5 – My ICE is due by June 30th, and it isn’t finished.

For those who don’t recognize the acronym, the ICE (or ICS) is the Incurred Cost Exhibit/Submission.  This is a multi-tab spreadsheet monster designed by masochists in order to train defense contractors to submit to the coming reign of the alien overlords.

Just kidding.  It really demonstrates to the government auditors exactly how you spent $500 making a hammer:  $2 for parts, $3 for the administrative burden, $245 in overhead costs from the secure facility that was built to protect the secret hammer, and $250 for the government’s requested design changes.

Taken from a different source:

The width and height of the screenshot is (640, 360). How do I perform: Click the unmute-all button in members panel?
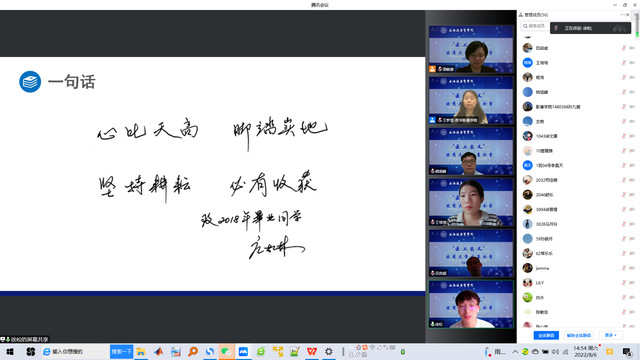[x=579, y=335]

Most of my professional colleagues would look at the above list and immediately see the biggest problem.  Numbers 1 and 3 will survive a temporary absence, and someone else might surprise you by doing some work for a change.  Numbers 4 and 5 can be worked from the road; because we all love doing office work after hours.

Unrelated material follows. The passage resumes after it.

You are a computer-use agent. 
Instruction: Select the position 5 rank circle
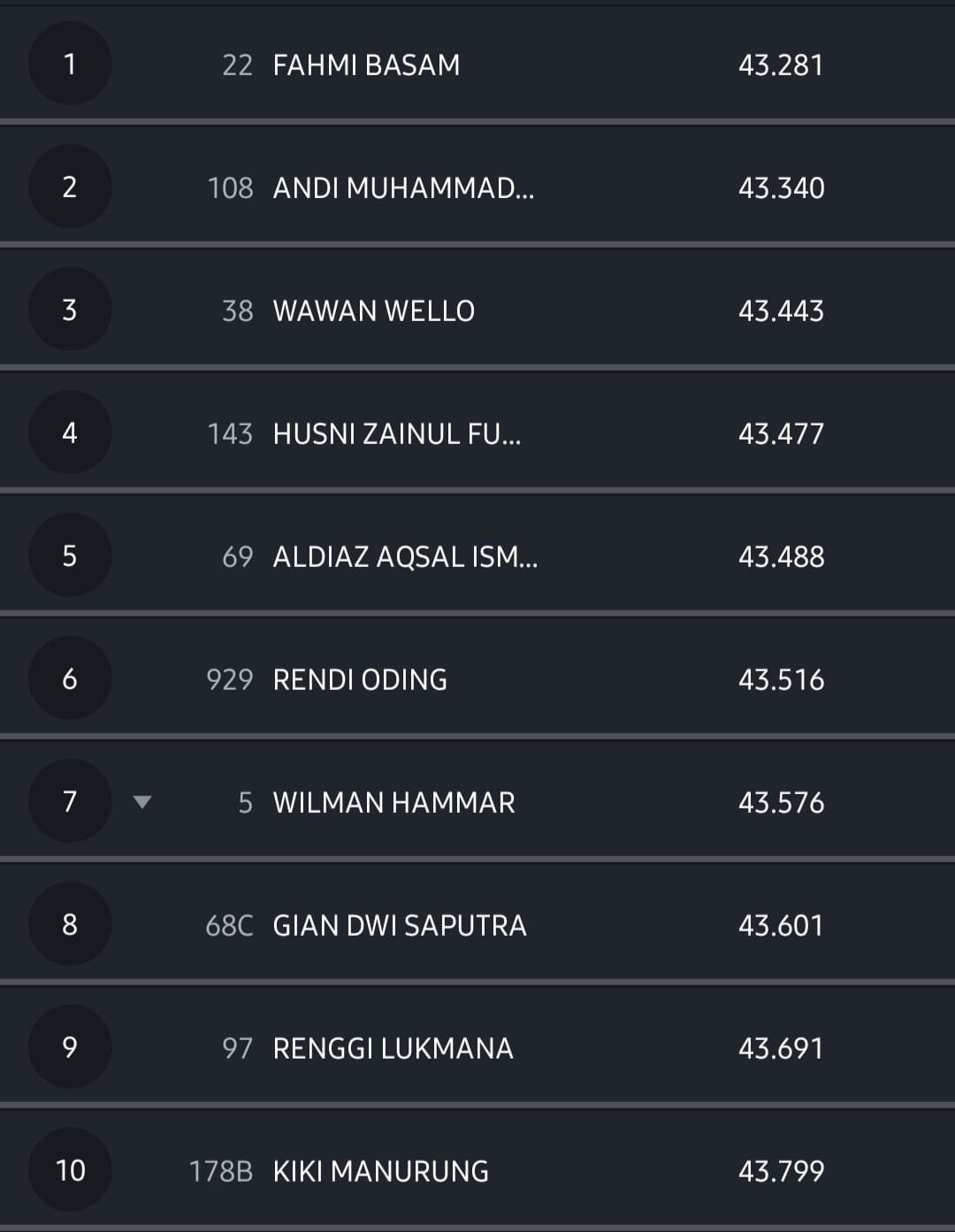tap(70, 555)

Number 2, however, was almost enough to make me stay home.  Who wants to go to a place full of strangers without a wingman?  I went anyway, because even though I’m terminally shy, the class sessions looked interesting.  The previously unmentioned fact that my son and his wife live 45 minutes from Denver and had a Taekwondo tournament in the city that weekend had no influence on my decisions whatsoever.

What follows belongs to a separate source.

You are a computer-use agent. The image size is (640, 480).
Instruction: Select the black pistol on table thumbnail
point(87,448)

No travelogue, just a few notes from the trip:

  • The speakers at the conference were incredible and inspiring. Some would suggest a direction connection between the speakers’ engaging, informative dialogue and the fact that they aren’t accountants.
  • Altitude sickness is real. I grew up in a mountain valley at 3300 feet altitude, but I’ve lived on the Gulf Coast of Florida for a couple of decades, where the biggest drop in altitude comes from stepping off the front porch.  This wasn’t my first case of altitude sickness, but it was by far the worst.  After a few days and several gallons of water, I recovered – right about the time my plane touched down in Florida.
  • Weed.  It’s legal in Colorado, but not if you’re a DoD government contractor.  Denver is jam-packed with people who don’t fall under these restrictions, and there were times when I was getting a pretty good contact buzz out on the 16th Street mall.
  • This is not a good food city when you have a pepper allergy. The local cuisine has chili pepper in places you’d never expect.  After finding it in my quiche, my mashed potatoes, and my blue cheese dressing, I decided Denver was trying to kill me.
  • A tropical storm was zeroing in on the Gulf Coast while I was at the conference. I wasn’t worried about my house – we don’t even bring in the lawn chairs for anything less than a Category 2 hurricane – but I was worried about getting stuck in the Atlanta airport.  I have spent so many nights in that airport that I’m surprised they don’t charge me a bed tax when I buy a ticket.

There was a lot of talk at the conference about setting goals and doing what you love, but I went back to the office and my overflowing inbox anyway.  I haven’t given up on my dreams, but I’ve also committed to a five-year plan for my employer.

And yeah, I’m also committed to making money.  Let’s not even pretend.